Infine veniva specificato che, fatto salvo il rispetto dei principi di cui all’art. 5 GDPR, nel contesto della emergenza i soggetti operanti nel Servizio Nazionale di protezione civile, pur con riguardo alla esigenza di “contemperare la funzione di soccorso con quella afferente la salvaguardia della riservatezza degli interessati”, potevano conferire le autorizzazioni di cui all’art. 2-quaterdecies del nuovo Codice Privacy anche con modalità semplificate, ovvero oralmente.
Con provvedimento n. 15 del 2 Febbraio 2020 il Garante per la protezione dei dati personali, Dott. Antonello Soro, si è pronunciato in maniera favorevole sulla bozza di ordinanza sottopostagli, ritenendo le disposizioni contenute nell’ordinanza idonee a rispettare le garanzie previste dalla normativa in materia di protezione dei dati personali nel contesto di una situazione di emergenza.
Tuttavia ha intimato tutte le Amministrazioni, una volta scaduto il termine del dichiarato stato di emergenza (6 mesi), ad adottare tutte le misure idonee a ricondurre i trattamenti di dati personali effettuati nel contesto dell’emergenza all’ambito delle ordinarie competenze e delle regole che disciplinano i trattamenti di dati personali in capo a tali soggetti.

L’esigenza di contenere il contagio si traduce anche nella necessità di isolare le persone infette e conoscerne le relazioni sociali e gli spostamenti.
Per limitare il proliferare del virus pare necessario mettere in quarantena i soggetti contagiati e tutte le persone, che pur non avendo manifestato i sintomi tipici, abbiamo avuto “contatto” con loro. Ricostruire la catena sociale è una lotta contro il tempo, che richiede deroghe a quelle che sono le regole del vivere comune.

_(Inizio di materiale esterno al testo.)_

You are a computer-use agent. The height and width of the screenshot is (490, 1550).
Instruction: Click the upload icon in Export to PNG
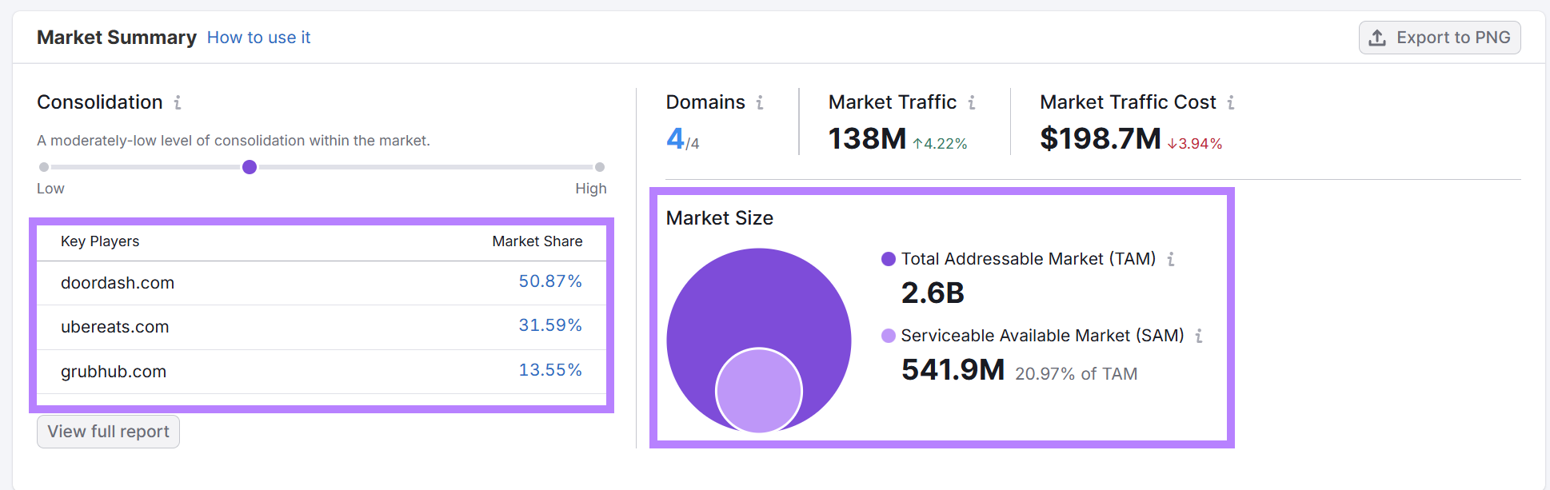coord(1377,38)
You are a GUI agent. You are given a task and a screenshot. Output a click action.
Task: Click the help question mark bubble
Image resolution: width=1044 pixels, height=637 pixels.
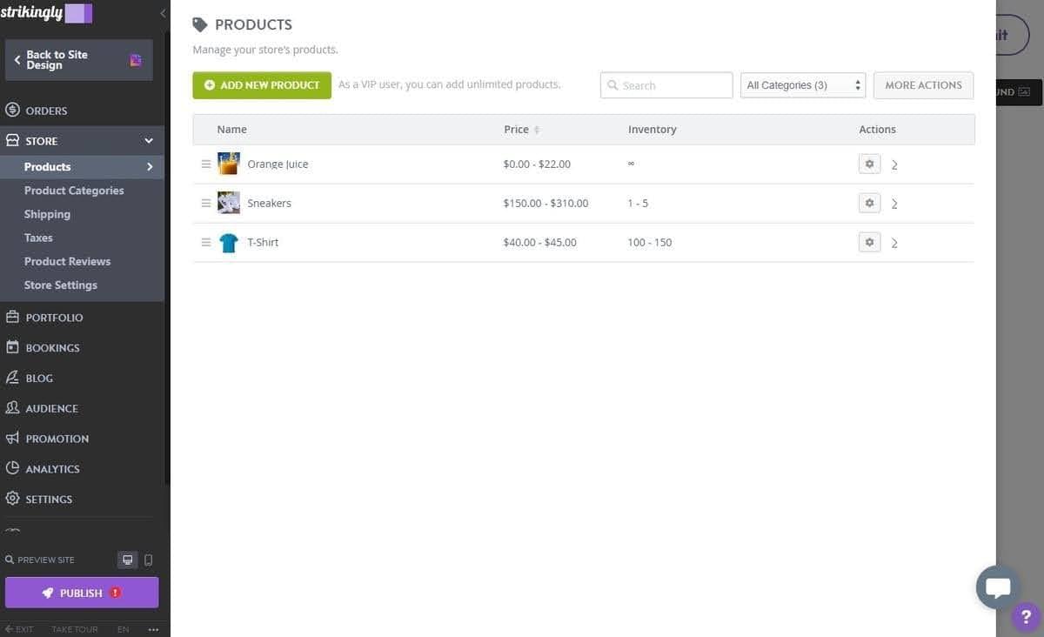pos(1025,616)
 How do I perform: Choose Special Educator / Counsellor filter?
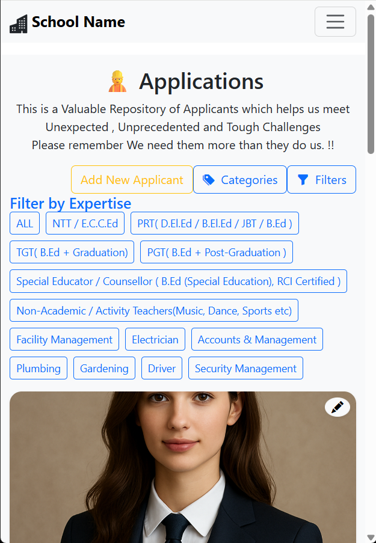click(178, 281)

Per tale ragione nell’ottica di un bilanciamento tra sicurezza pubblica e riservatezza dell’interessato prevarrebbe la salvaguardia della salute dei consociati, come emerge dal provvedimento dello stesso Garante.

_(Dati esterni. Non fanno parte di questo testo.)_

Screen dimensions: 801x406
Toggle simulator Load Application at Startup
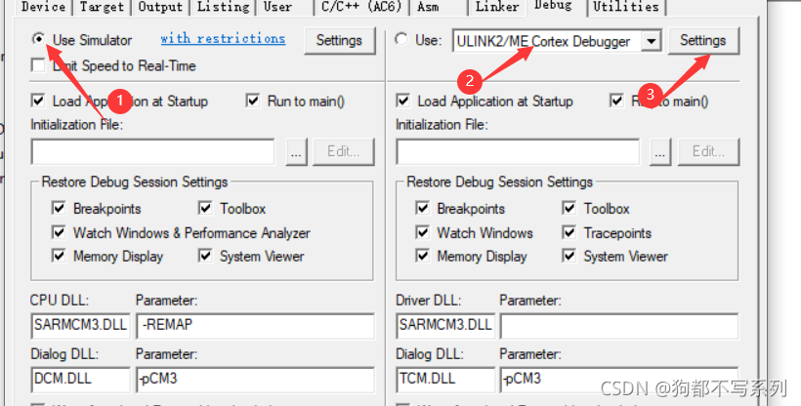(x=39, y=101)
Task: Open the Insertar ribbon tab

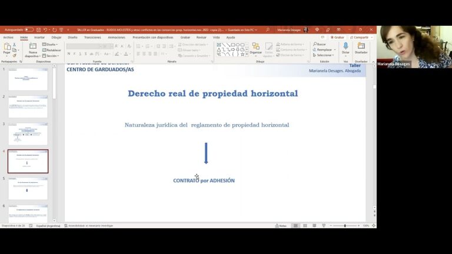Action: pos(39,37)
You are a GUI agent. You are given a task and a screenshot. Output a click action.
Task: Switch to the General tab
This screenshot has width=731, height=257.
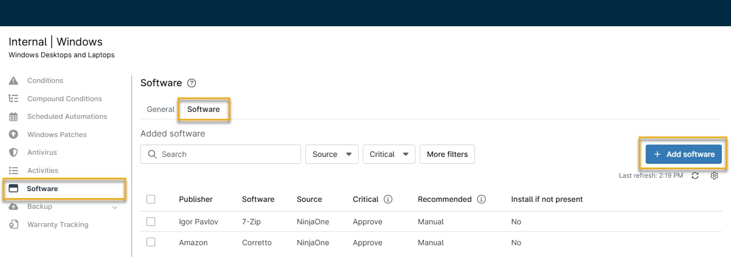coord(160,109)
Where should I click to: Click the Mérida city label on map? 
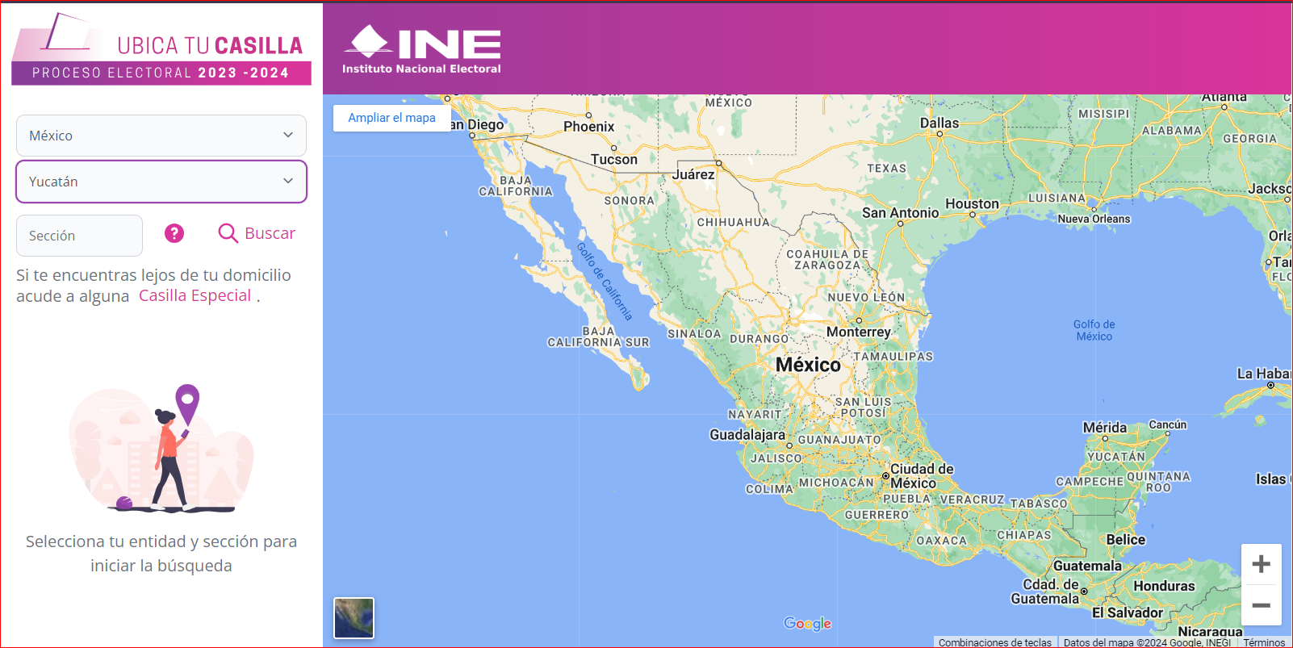pyautogui.click(x=1104, y=427)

In tal senso l’art. 9 GDPR, che vieta il trattamento di categorie particolari di dati personali (ex dati sensibili), prevede al secondo comma lett i) una deroga al divieto quando il trattamento è necessario per motivi di interesse pubblico nel settore della sanità pubblica, quali la protezione da gravi minacce per la salute a carattere transfrontaliero.
La diffusione dei dati sulle condizioni di salute si scontrerebbe inoltre con altri diritti costituzionalmente garantiti quali la libertà di espressione, il diritto di cronaca e di informazione.

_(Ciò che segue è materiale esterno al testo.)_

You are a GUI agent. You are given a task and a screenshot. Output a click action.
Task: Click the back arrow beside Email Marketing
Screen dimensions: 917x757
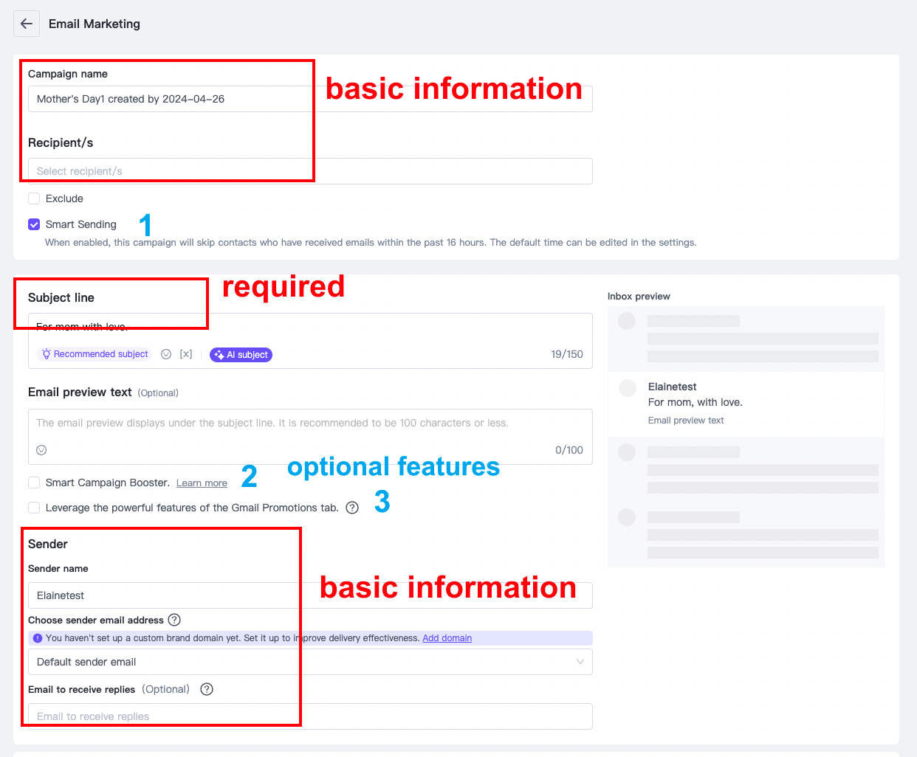27,24
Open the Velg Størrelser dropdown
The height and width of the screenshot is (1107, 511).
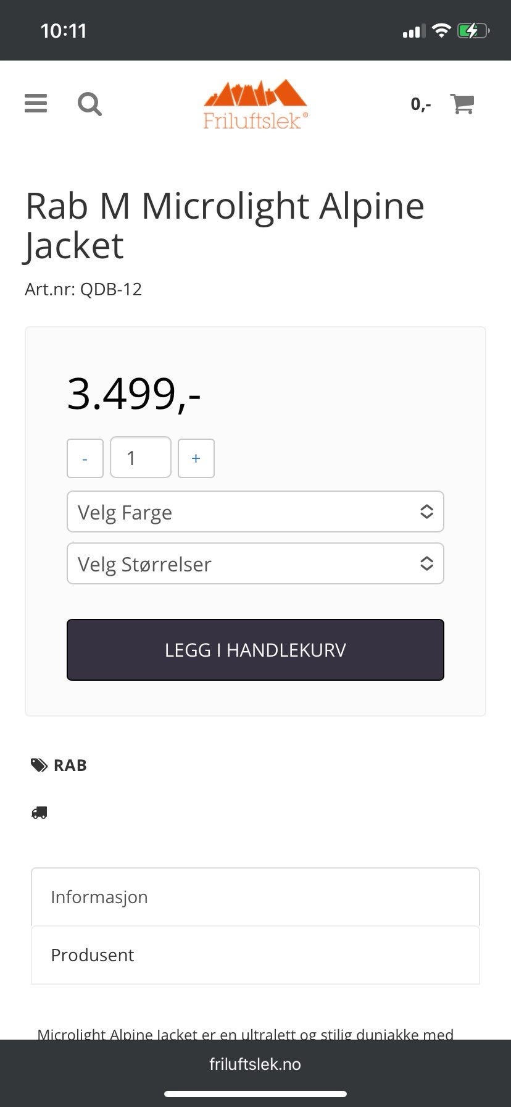click(247, 563)
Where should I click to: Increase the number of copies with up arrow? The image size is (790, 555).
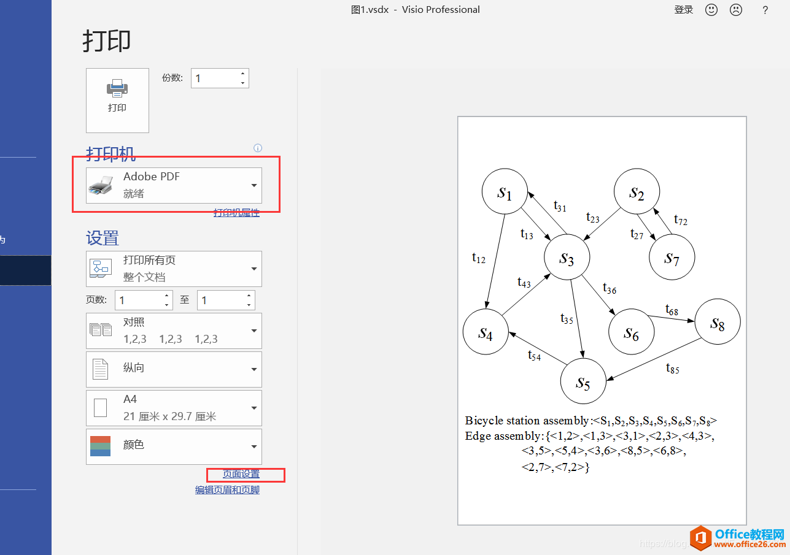(243, 74)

In un contesto di emergenza l’informazione è essenziale, tuttavia il diritto di cronaca deve essere esercitato nel rispetto dell’essenzialità dell’informazione.
Quando sussiste un rilevante interesse pubblico alla notizia, come nel caso di specie, l’essenzialità può anche portare all’identificazione dei soggetti coinvolti o comunque fornire elementi tesi ad agevolare l’identificazione.
In ogni caso le informazioni fornite devono essere circoscritte e pertinenti all’effettivo interesse della comunità. Il confine è labile: quando si ricostruisce un fatto, occorre fare una attenta scrematura dei dettagli, tenendo in considerazione delle conseguenze che questa divulgazione potrebbe comportare ai soggetti menzionati ed alle loro famiglie.
Il Covid-19 (Coronavirus) sta mettendo in ginocchio diversi paesi in tutto il mondo ed ogni misura di contenimento, anche a discapito dei diritti del singolo, è essenziale affinché venga debellato il prima possibile.